I could see how much better she was being cared for than I had been managing at home. I missed her but knew that the hardest decision I had ever made - to admit her to a care home - was also the best for her and for me too. But I was worried that her challenging behaviour would lead to the home giving her notice to quit. By that time I was making friends with the staff. I voiced my fears to a senior member of the team who said that they'd dealt with this sort of thing many times. She reassured me that my wife would not be asked to leave.
Within a few months, as she became used to her new environment and routine, the extra support of the challenging behaviour team was withdrawn. Now, she is settled and content and is very clearly loved by the staff. Her dementia has progressed and - coming up for 83 - she is no longer independently mobile and says very little. I visit twice weekly or sometimes more if there is an event of some kind. She is sometimes sleepy or asleep, sometimes ignores me, and sometimes bright and lively. She seems comfortable in my presence and I still get glimpses of the person she was before dementia.

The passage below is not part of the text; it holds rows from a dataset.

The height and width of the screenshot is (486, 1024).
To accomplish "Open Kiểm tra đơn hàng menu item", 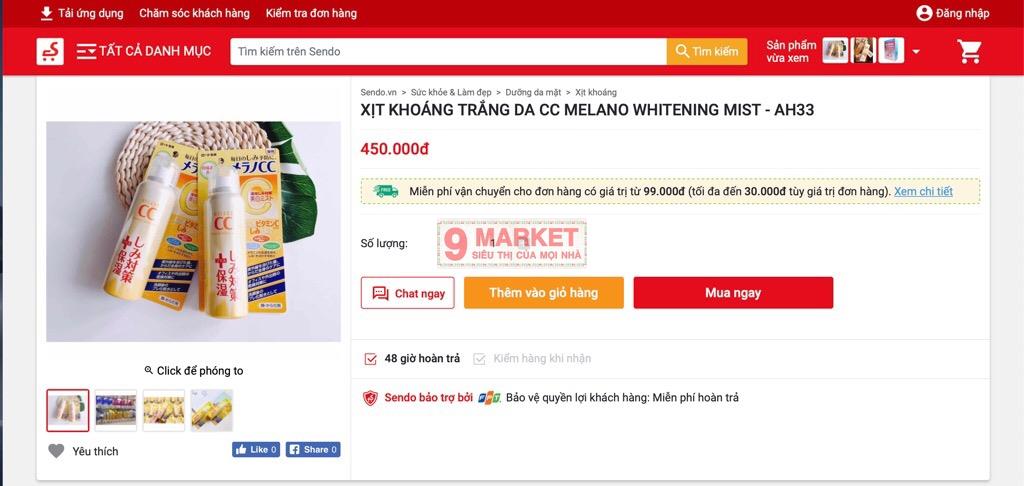I will point(311,13).
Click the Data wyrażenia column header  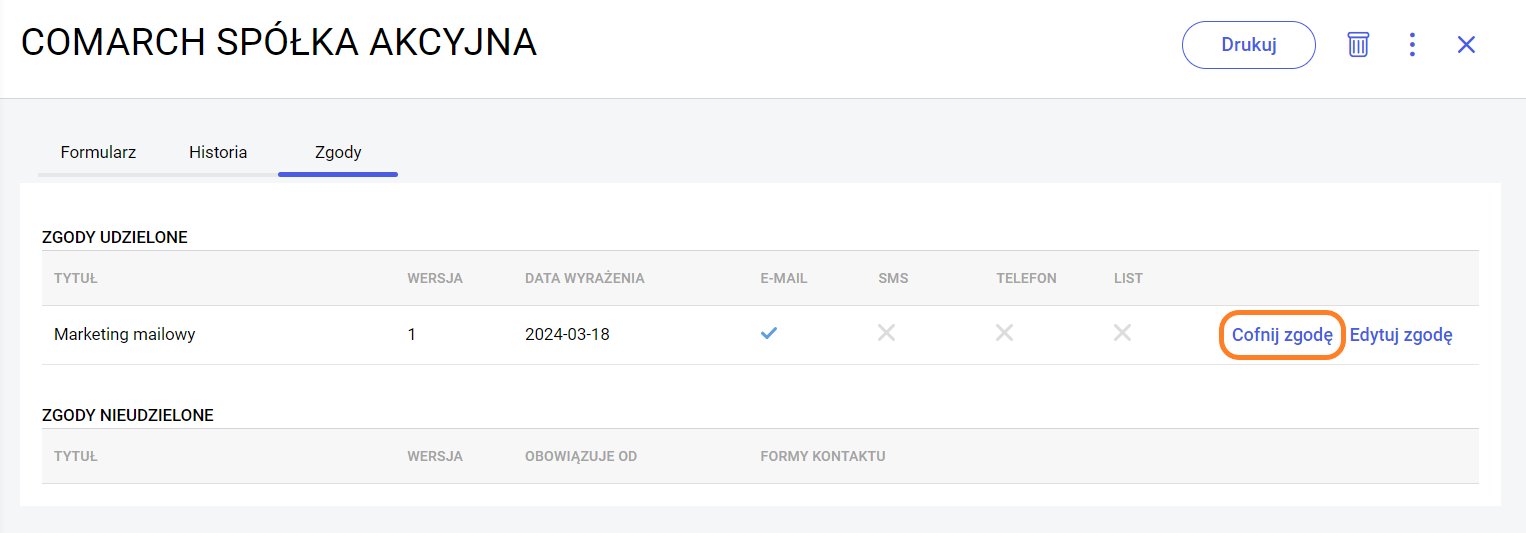point(584,278)
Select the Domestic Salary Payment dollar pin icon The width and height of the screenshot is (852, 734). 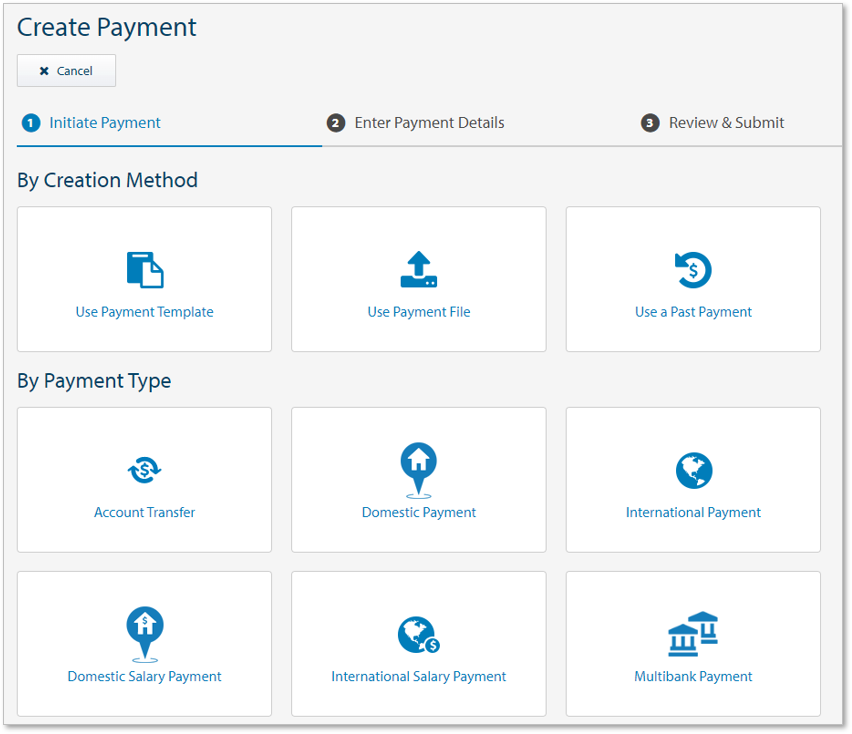(144, 633)
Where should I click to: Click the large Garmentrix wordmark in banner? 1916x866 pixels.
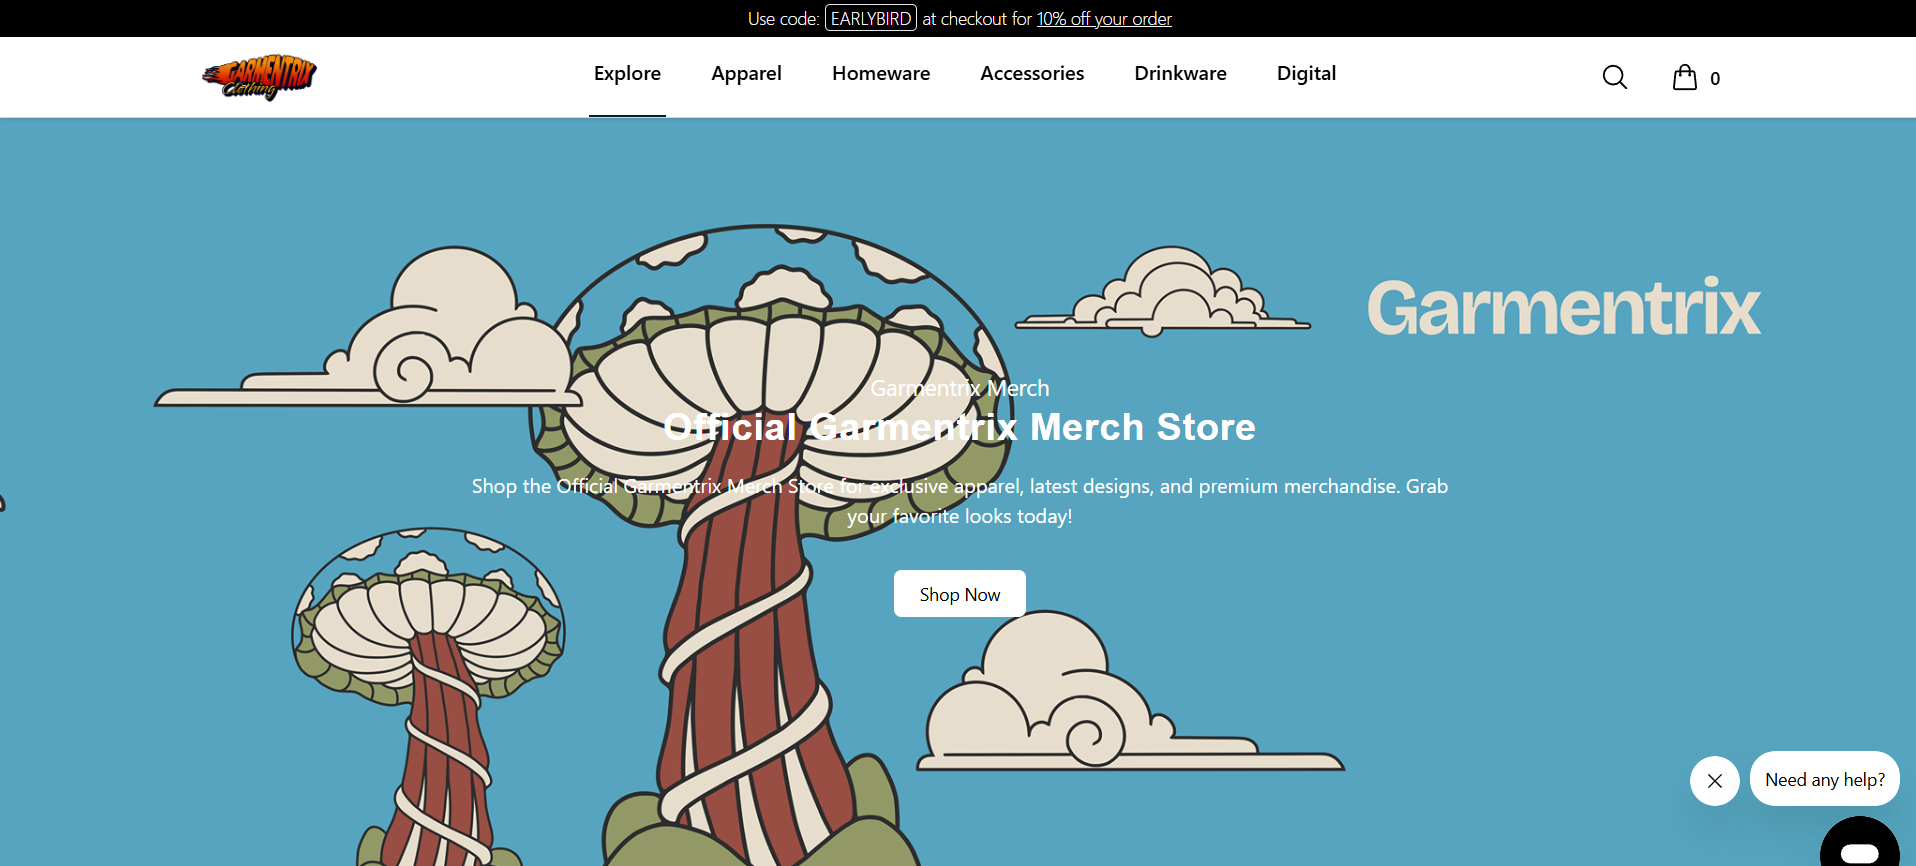pyautogui.click(x=1563, y=308)
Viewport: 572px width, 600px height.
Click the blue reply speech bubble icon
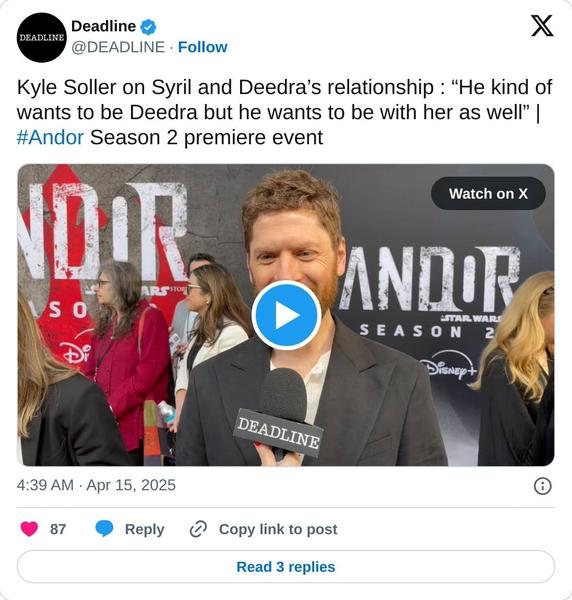[104, 529]
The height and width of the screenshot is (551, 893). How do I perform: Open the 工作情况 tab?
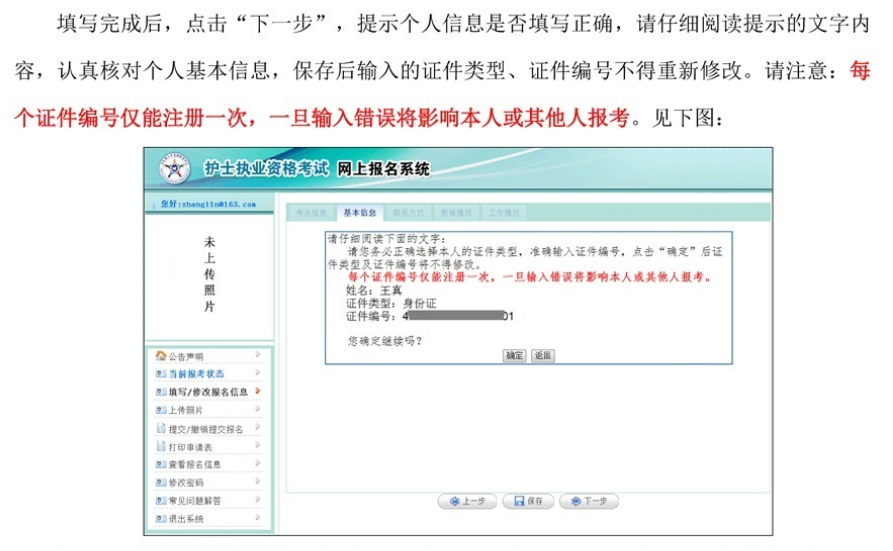(x=504, y=213)
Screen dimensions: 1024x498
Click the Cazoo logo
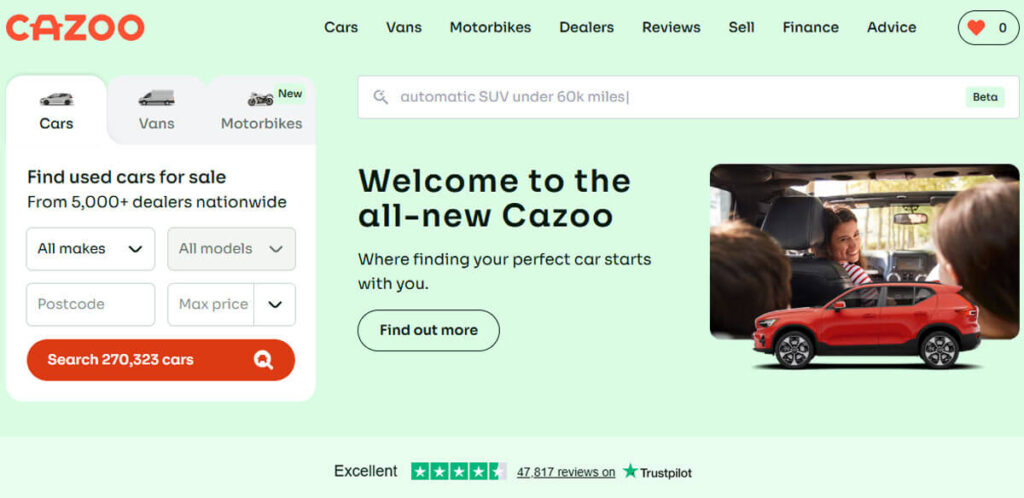(75, 27)
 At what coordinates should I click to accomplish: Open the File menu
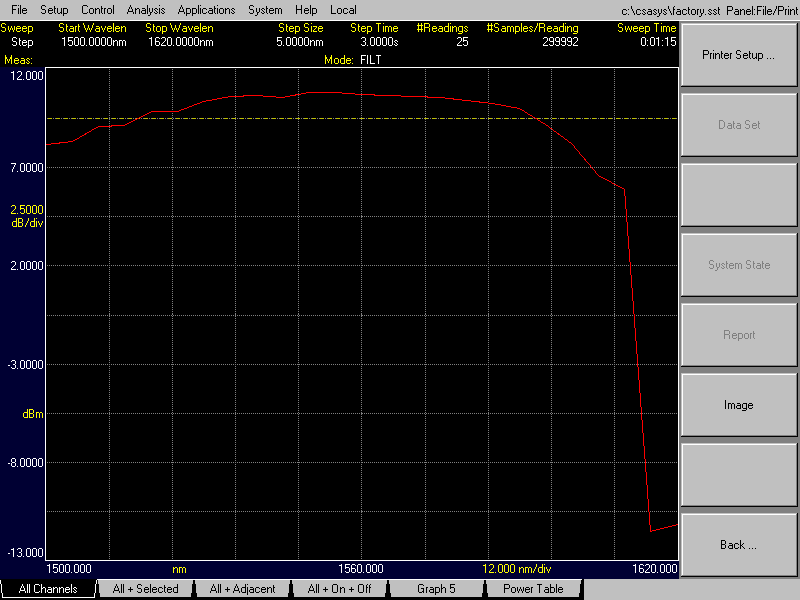18,9
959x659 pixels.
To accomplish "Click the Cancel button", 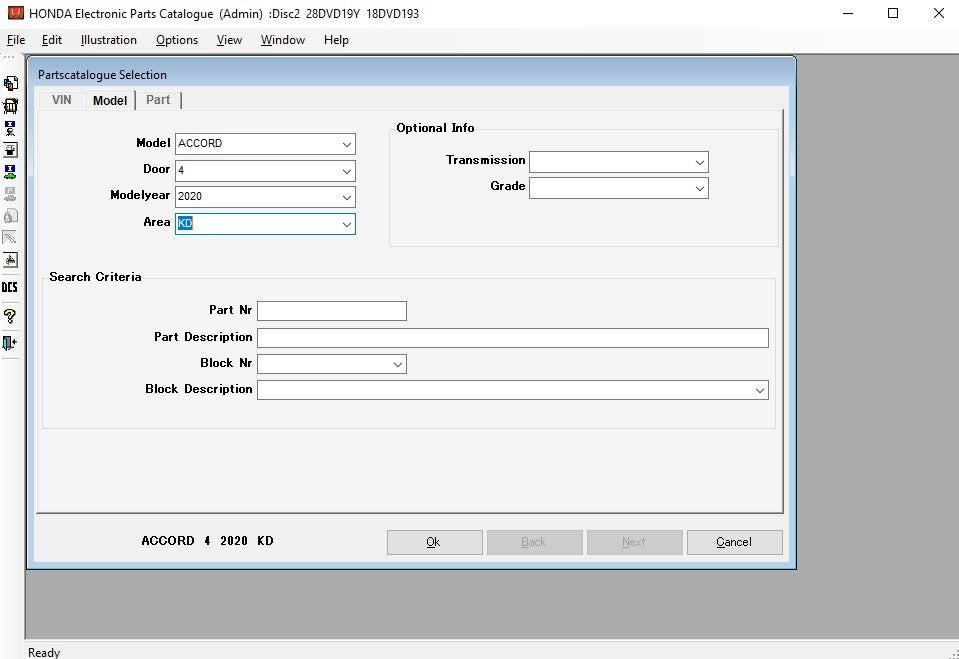I will click(x=734, y=542).
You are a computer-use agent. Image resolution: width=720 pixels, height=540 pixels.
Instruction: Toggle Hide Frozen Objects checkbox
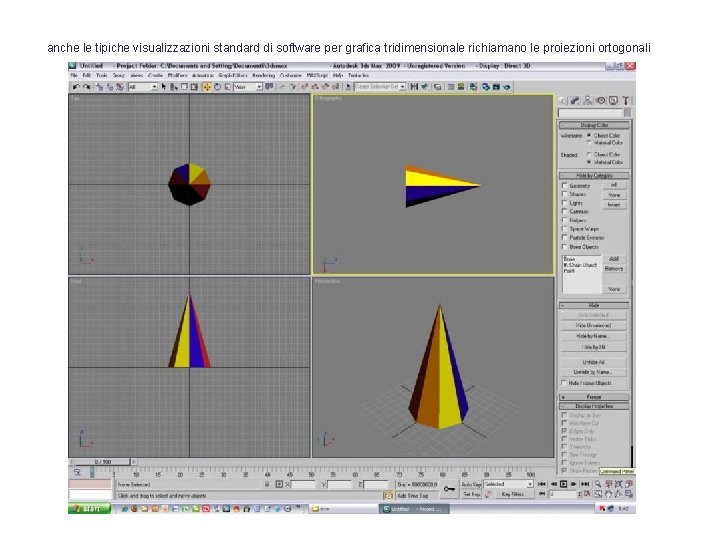tap(564, 383)
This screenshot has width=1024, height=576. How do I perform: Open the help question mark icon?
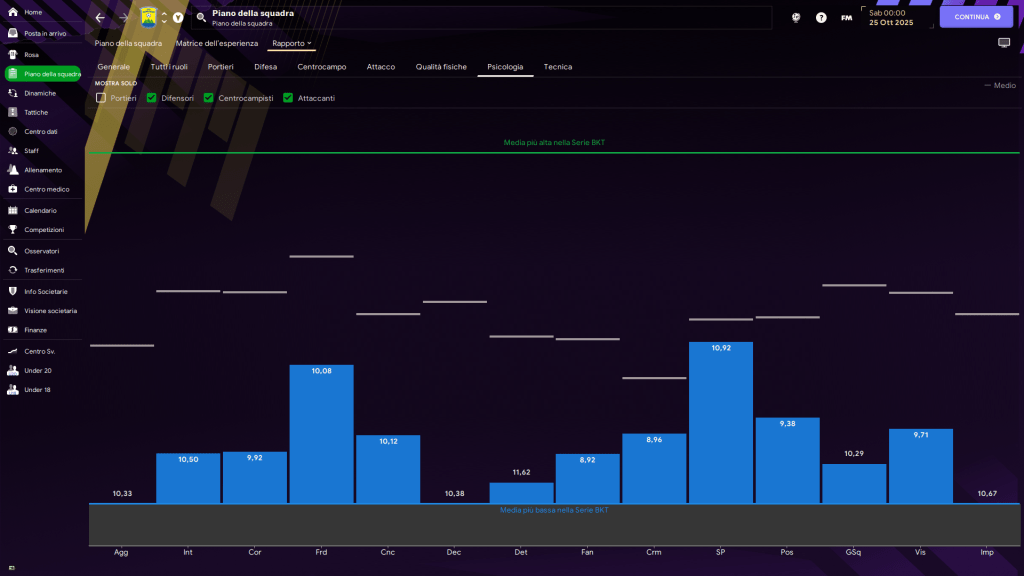(x=821, y=18)
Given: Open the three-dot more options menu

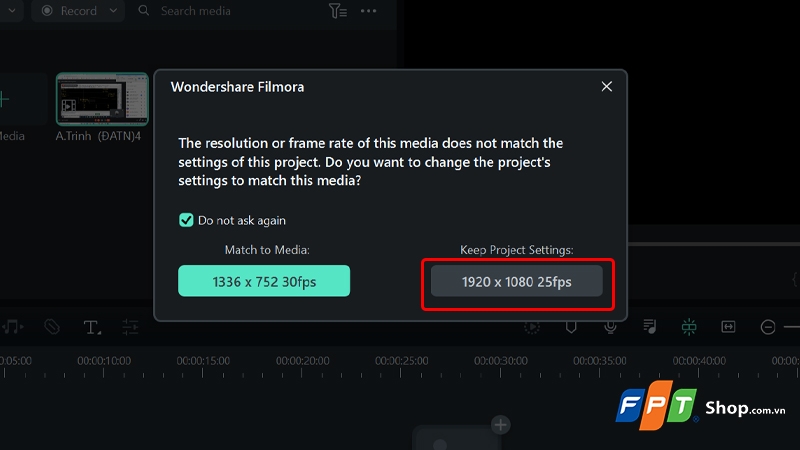Looking at the screenshot, I should click(368, 11).
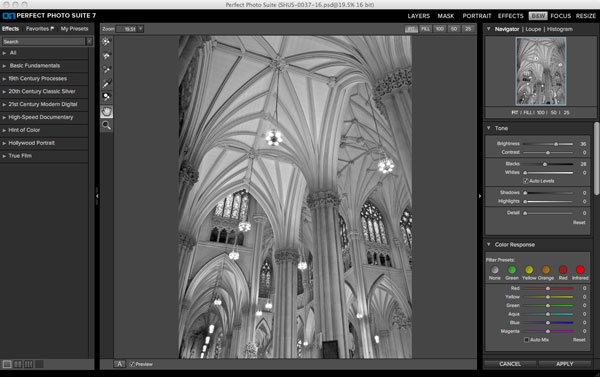Image resolution: width=600 pixels, height=377 pixels.
Task: Enable the Auto Mix checkbox
Action: click(526, 339)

Looking after her at home I had become reduced to the role of constant and inadequate carer. Now, with the caring done by others, we have time to sit and enjoy each others company.
Writing this tale of my experience has been more emotionally draining than I thought. One can only do what is best to cope with a bad situation. What has worked for us may not be what works for everyone but I hope that my perspective is helpful to anyone who faces similar challenges.